**Problem details:**
Could you write out the rows below word for word, from the very first row through the row that contains "point(1434,247)", with both ends included?

>> START Records shown

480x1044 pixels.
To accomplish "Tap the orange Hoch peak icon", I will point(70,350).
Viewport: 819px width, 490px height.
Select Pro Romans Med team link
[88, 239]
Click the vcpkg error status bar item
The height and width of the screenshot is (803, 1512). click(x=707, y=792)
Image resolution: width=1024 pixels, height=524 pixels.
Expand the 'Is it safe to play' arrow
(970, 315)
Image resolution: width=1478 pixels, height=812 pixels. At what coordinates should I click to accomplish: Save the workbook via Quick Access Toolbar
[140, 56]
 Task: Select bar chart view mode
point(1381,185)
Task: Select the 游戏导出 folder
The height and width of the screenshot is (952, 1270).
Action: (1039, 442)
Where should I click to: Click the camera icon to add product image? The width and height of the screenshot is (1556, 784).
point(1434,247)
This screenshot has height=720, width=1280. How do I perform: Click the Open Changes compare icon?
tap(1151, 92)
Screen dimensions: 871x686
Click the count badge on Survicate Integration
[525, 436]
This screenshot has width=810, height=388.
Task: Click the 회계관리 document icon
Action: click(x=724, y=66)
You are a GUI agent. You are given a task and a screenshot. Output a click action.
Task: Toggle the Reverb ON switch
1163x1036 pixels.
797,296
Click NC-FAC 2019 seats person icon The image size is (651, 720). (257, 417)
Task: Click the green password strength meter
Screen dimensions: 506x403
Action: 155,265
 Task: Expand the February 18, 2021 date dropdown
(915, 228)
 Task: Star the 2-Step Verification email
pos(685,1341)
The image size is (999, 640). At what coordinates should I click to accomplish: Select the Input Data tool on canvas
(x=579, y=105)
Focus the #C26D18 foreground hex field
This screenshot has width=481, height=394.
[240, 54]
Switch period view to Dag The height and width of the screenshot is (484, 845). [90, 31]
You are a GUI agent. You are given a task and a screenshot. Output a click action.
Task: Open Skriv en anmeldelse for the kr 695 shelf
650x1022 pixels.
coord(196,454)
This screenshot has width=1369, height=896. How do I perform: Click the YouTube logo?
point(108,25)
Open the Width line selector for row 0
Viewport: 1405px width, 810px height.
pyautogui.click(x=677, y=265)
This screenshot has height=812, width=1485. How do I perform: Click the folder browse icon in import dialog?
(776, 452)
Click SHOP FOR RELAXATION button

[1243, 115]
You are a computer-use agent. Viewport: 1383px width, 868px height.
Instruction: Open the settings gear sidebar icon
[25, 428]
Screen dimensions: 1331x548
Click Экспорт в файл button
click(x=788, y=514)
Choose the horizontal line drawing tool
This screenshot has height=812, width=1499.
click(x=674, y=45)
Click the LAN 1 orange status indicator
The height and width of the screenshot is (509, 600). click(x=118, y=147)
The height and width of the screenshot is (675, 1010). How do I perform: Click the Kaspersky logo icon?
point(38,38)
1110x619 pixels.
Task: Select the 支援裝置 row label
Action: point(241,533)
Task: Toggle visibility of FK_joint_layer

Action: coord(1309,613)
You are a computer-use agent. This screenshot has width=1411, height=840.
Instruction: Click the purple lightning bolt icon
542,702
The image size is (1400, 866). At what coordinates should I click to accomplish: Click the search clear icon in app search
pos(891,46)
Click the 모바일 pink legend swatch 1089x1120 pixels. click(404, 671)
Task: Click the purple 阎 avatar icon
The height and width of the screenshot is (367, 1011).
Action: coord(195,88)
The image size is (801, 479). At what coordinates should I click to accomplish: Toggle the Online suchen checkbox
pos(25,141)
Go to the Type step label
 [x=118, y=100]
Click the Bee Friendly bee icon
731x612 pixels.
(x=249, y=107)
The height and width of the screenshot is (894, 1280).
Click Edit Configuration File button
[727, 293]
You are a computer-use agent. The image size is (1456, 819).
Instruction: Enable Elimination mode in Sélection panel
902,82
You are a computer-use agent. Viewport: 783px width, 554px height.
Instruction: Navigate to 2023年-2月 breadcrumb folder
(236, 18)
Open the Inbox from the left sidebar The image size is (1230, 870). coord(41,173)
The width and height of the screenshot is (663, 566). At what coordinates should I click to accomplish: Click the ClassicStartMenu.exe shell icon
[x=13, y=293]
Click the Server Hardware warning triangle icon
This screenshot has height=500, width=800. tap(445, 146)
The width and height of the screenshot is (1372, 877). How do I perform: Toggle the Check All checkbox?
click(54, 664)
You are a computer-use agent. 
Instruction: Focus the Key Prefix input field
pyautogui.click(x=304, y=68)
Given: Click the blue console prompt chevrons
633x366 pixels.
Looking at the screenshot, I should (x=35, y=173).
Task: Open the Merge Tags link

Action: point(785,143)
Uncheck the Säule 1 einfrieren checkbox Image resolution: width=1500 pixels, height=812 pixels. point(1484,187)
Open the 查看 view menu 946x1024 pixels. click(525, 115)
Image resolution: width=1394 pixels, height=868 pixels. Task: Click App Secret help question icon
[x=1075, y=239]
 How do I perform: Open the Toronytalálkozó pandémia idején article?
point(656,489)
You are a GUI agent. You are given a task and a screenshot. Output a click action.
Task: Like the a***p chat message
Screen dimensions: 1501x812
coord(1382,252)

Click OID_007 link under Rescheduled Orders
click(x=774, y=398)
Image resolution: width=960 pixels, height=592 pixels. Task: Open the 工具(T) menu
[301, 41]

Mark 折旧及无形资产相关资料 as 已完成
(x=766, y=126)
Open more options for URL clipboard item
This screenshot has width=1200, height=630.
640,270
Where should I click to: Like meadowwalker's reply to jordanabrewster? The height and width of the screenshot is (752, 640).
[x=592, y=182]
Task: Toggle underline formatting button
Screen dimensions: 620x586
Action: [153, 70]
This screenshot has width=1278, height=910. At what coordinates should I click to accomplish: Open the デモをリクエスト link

>> END Records shown

**Answer below:**
480x1044 pixels.
To accomplish "Tap the orange Hoch peak icon", I will point(70,350).
Viewport: 819px width, 490px height.
Select Pro Romans Med team link
[88, 239]
Click the vcpkg error status bar item
The height and width of the screenshot is (803, 1512). click(x=707, y=792)
Image resolution: width=1024 pixels, height=524 pixels.
Expand the 'Is it safe to play' arrow
(970, 315)
Image resolution: width=1478 pixels, height=812 pixels. At what coordinates should I click to accomplish: Save the workbook via Quick Access Toolbar
[140, 56]
 Task: Select bar chart view mode
point(1381,185)
Task: Select the 游戏导出 folder
The height and width of the screenshot is (952, 1270).
Action: (1039, 442)
Where should I click to: Click the camera icon to add product image? The width and height of the screenshot is (1556, 784).
point(1434,247)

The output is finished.